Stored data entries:

__________

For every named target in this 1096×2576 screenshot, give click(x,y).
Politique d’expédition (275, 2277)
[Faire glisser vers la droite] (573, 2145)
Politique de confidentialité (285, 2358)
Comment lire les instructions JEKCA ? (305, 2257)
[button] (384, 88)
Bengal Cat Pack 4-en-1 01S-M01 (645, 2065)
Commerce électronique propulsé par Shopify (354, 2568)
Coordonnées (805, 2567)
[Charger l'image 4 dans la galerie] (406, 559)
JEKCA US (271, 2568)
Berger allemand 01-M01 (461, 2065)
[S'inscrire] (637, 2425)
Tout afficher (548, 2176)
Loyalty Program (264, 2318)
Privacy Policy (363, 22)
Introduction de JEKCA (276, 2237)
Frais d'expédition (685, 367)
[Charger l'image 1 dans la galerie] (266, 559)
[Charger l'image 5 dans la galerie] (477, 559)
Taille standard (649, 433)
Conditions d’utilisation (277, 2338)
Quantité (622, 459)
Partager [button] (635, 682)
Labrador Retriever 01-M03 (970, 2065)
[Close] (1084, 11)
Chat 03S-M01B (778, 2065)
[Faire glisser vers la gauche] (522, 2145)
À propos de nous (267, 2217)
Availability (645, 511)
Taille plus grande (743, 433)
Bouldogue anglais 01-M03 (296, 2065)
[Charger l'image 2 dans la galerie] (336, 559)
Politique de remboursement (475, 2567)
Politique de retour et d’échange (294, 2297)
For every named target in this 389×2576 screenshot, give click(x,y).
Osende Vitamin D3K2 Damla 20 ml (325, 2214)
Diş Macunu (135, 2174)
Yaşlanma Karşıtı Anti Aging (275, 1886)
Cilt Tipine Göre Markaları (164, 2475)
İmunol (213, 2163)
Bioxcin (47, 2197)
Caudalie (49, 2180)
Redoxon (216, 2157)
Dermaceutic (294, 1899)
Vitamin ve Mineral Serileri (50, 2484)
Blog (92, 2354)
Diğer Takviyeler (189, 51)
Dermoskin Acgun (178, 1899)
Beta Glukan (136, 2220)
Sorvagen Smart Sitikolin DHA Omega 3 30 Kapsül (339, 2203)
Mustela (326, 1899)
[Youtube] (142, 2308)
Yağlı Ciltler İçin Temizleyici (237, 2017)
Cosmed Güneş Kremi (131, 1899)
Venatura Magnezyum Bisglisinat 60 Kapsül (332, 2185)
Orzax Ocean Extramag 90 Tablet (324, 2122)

__________

**Requirement**: Above are the records; report each line in them that includes the word "Vitamin".

**Answer**:
Osende Vitamin D3K2 Damla 20 ml (325, 2214)
Vitamin ve Mineral Serileri (50, 2484)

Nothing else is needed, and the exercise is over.